Note: Please note that retrying? indicates that an error occurred previously, but you may receive fewer or more messages and previously.

Error tracking

Karafka, in the runtime stage, publishes sync and async errors (any that would occur in background threads) to the monitor on an error.occurred channel. This allows you to connect any type of error logging or instrumentation by yourself:

Karafka.monitor.subscribe 'error.occurred' do |event|
  type = event[:type]
  error = event[:error]
  details = (error.backtrace || []).join("\n")

  puts "Oh no! An error: #{error} of type: #{type} occurred!"
  puts details

Dead Letter Queue

Karafka provides out-of-the-box Dead Letter Queue pattern implementation that can be used to move failing messages to a separate topic.

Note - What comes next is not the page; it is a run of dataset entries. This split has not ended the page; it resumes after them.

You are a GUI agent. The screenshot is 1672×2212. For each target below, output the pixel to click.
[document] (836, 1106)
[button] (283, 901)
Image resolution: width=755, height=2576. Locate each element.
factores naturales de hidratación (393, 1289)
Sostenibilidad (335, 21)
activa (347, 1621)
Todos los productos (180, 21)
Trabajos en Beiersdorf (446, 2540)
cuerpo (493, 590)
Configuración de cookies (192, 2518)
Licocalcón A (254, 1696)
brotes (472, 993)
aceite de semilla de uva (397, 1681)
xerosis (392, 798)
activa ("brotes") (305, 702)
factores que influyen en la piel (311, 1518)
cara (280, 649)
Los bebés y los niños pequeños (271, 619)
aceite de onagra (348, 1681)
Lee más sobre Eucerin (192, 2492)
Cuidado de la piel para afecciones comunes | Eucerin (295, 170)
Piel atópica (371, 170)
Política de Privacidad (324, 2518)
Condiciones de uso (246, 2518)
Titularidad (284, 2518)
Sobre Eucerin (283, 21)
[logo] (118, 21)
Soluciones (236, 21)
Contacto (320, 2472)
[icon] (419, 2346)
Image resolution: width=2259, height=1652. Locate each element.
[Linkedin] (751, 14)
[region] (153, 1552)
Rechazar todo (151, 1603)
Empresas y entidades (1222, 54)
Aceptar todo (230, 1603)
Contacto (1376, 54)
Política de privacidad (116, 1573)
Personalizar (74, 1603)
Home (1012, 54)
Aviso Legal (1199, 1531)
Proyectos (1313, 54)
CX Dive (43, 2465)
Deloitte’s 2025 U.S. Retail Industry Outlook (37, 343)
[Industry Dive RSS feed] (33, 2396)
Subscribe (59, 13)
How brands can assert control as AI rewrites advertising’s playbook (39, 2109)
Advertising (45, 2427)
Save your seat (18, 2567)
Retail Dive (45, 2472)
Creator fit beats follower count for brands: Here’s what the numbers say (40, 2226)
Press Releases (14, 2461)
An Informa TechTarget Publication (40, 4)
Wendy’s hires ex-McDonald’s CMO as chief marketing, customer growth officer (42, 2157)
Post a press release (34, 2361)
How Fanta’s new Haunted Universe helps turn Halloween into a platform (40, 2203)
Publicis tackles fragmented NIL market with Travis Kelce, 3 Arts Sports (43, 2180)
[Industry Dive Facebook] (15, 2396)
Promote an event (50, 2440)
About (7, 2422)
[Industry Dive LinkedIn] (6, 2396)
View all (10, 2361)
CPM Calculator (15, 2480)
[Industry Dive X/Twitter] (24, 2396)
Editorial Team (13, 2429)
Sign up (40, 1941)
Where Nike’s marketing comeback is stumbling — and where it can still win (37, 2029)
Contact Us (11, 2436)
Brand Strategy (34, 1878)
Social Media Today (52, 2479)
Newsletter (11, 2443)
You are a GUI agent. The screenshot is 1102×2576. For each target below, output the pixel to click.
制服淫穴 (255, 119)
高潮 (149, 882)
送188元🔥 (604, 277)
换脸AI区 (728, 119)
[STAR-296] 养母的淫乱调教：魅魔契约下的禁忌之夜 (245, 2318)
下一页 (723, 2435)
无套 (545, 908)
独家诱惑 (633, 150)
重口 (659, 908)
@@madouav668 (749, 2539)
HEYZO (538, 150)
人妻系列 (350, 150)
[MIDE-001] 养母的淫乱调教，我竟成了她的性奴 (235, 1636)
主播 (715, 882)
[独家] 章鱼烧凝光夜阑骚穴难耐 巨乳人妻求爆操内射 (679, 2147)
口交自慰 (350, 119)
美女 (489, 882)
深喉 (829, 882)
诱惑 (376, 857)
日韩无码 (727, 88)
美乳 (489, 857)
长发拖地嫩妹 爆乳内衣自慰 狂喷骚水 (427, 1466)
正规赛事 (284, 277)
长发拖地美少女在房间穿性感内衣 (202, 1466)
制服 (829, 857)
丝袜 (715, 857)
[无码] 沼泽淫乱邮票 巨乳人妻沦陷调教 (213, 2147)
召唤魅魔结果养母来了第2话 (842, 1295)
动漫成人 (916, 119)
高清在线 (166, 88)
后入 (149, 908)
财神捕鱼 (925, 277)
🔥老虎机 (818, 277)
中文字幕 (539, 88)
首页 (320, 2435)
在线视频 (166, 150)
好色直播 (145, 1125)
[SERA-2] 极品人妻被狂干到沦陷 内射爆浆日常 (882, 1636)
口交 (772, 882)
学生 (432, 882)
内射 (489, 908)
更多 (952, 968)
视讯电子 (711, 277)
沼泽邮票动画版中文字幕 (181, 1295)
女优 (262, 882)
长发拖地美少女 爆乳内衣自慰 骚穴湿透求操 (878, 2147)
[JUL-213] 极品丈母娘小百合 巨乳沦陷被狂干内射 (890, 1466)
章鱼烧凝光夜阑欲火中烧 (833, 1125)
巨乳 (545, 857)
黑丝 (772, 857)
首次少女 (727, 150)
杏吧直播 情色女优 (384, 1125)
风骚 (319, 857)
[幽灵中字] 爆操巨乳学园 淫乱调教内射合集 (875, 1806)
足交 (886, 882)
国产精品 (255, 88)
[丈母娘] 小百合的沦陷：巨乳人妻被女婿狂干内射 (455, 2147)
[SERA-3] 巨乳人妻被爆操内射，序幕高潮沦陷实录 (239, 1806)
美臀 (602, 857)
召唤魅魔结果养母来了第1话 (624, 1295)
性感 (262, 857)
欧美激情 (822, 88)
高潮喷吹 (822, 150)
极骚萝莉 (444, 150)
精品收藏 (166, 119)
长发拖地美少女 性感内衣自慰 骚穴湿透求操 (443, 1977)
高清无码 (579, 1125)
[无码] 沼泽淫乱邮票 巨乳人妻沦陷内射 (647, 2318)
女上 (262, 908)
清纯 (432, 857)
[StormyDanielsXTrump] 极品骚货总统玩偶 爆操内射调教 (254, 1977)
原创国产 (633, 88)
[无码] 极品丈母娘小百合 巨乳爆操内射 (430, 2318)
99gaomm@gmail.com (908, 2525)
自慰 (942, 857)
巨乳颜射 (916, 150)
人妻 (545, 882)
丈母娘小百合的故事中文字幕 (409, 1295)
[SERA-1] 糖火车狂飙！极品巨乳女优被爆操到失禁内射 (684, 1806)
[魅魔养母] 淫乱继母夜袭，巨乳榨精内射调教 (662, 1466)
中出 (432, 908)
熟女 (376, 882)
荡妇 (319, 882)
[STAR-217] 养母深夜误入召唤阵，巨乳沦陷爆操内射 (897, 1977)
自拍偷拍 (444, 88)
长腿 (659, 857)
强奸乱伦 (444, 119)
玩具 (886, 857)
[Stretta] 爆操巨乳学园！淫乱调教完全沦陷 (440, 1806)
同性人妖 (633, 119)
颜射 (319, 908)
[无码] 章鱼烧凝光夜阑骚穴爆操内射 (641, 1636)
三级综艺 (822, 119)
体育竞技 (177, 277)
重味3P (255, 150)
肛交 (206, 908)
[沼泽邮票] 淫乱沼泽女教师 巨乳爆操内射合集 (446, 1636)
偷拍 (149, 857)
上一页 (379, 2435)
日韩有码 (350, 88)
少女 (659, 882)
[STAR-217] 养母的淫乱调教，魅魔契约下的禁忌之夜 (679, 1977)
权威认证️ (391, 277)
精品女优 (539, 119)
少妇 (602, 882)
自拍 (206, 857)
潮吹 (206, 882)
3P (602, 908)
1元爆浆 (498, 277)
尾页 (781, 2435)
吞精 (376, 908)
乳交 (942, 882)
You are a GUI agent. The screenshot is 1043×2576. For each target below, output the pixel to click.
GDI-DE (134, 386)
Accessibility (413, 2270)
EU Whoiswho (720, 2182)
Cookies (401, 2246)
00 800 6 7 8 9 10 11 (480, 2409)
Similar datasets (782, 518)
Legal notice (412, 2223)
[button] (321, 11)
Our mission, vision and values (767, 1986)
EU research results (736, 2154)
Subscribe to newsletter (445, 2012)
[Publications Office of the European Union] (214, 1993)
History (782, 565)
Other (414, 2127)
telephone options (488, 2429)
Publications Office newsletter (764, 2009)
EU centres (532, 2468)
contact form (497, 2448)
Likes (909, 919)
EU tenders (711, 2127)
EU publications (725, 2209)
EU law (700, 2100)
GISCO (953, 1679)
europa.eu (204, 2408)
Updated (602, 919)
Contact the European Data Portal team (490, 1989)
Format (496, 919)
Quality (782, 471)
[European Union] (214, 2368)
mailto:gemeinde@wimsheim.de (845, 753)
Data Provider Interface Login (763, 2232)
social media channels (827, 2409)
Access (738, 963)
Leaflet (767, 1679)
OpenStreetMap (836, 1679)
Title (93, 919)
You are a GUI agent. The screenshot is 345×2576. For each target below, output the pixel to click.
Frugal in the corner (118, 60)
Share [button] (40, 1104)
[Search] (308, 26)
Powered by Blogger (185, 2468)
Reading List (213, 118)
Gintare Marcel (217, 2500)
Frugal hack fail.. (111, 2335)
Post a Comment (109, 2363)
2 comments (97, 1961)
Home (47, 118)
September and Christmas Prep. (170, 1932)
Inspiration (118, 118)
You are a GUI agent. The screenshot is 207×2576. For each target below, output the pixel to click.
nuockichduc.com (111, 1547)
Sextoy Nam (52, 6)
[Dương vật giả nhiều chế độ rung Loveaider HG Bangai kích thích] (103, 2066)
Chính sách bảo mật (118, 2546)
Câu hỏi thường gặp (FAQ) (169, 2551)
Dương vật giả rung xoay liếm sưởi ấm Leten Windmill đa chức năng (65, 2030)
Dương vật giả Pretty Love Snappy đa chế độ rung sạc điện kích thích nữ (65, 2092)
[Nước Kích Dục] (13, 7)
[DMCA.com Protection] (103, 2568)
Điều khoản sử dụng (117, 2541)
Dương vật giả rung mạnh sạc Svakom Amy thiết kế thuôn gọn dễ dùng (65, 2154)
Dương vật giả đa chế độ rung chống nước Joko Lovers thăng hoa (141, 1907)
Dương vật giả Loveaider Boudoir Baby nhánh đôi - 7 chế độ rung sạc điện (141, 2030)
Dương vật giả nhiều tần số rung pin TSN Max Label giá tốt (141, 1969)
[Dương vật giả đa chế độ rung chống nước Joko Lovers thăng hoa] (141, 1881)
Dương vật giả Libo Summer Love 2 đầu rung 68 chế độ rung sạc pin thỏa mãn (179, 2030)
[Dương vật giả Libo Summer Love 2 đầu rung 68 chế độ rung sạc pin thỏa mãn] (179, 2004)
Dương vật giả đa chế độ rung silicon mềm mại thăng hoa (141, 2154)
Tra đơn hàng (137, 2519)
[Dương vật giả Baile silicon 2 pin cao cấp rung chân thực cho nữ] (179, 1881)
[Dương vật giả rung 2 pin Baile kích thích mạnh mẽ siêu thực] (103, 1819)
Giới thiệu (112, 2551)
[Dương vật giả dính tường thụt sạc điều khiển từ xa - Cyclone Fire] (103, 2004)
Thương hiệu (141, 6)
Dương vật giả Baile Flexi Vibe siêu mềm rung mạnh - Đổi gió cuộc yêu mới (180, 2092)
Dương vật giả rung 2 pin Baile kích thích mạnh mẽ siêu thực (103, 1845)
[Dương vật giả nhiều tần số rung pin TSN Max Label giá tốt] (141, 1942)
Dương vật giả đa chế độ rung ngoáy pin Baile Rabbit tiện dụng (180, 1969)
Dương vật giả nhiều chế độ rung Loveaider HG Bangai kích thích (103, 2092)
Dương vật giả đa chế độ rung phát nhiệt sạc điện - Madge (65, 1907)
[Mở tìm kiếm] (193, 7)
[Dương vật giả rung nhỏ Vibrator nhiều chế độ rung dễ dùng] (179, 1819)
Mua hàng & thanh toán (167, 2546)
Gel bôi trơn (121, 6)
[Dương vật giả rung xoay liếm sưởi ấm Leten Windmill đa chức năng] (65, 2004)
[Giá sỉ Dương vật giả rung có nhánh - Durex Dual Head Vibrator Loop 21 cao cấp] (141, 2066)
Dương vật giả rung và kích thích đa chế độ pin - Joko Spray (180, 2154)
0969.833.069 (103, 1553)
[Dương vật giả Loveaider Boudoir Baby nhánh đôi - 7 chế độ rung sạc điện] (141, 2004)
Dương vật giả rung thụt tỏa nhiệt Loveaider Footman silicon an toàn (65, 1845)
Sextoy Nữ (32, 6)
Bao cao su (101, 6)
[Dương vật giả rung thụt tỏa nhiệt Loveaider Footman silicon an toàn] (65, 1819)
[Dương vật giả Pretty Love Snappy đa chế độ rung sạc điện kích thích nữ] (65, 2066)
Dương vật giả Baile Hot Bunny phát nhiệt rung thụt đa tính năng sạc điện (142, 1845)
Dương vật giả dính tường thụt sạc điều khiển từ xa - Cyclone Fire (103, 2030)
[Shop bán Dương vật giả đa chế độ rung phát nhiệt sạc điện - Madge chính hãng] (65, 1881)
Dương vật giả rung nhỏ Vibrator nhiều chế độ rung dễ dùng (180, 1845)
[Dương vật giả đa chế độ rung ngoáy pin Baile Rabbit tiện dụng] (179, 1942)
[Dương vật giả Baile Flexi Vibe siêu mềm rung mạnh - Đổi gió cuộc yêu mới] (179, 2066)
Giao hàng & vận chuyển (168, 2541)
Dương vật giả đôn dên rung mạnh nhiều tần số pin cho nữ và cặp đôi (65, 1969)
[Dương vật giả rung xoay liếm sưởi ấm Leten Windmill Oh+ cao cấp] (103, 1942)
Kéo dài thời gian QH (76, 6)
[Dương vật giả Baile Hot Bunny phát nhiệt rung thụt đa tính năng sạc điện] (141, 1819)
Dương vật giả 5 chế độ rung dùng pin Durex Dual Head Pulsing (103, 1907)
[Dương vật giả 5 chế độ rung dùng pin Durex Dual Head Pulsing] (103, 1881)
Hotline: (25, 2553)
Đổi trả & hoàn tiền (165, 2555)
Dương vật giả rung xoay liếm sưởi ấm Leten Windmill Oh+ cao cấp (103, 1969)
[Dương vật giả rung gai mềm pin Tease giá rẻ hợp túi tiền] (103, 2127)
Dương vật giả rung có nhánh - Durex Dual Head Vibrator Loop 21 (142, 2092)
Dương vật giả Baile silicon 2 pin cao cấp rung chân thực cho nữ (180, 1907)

You can read about it here.

Finding the failing message

Whenever a consumer.consume.error error occurs, Karafka will publish the seek_offset alongside other things. It contains the offset of the first uncommitted message in the messages batch.

Karafka.monitor.subscribe 'error.occurred' do |event|
  type = event[:type]
  error = event[:error]

  # Skip any other error types
  next unless type == 'consumer.consume.error'

  messages = event[:caller].messages
  seek_offset = event[:seek_offset]

  failing_message = messages.find { |message| message.offset == seek_offset }

  puts "We have failed while processing message with offset: #{failing_message.offset}"

Note: When doing batch operations, this message may not be the exact cause of the processing error.

Exponential backoff

If needed, you can also use exponential backoff. If pause_with_exponential_backoff is enabled, each subsequent pause will cause the timeout to double until a message from the partition has been successfully processed. To not double the time indefinitely, you can please set pause_max_timeout to whatever you consider max pause.

Regardless of the error nature, you can always use the Monitoring and logging to track any problems during work time.

It is highly recommended to have a monitoring and logging layer to notify you about errors that occur while processing Kafka messages.

Pause offset selection

Karafka keeps track of the last committed offset alongside Kafka when you mark a message as consumed. This means that after the pause, Karafka will start back from the failed message, not from the first message from the batch. This approach severely reduces the number of messages that must be reprocessed upon errors.

Note: This behavior is different in the case of Virtual Partitions. Please refer to this Wiki section for more details.


Karafka will wait for shutdown_timeout milliseconds before forcefully stopping in case of errors or problems during the shutdown process. If this value is not set, Karafka will wait indefinitely for consumers to finish processing given messages.

Setting this value high enough is highly recommended so that Karafka won't stop itself in the middle of some non-transactional partially finished operations.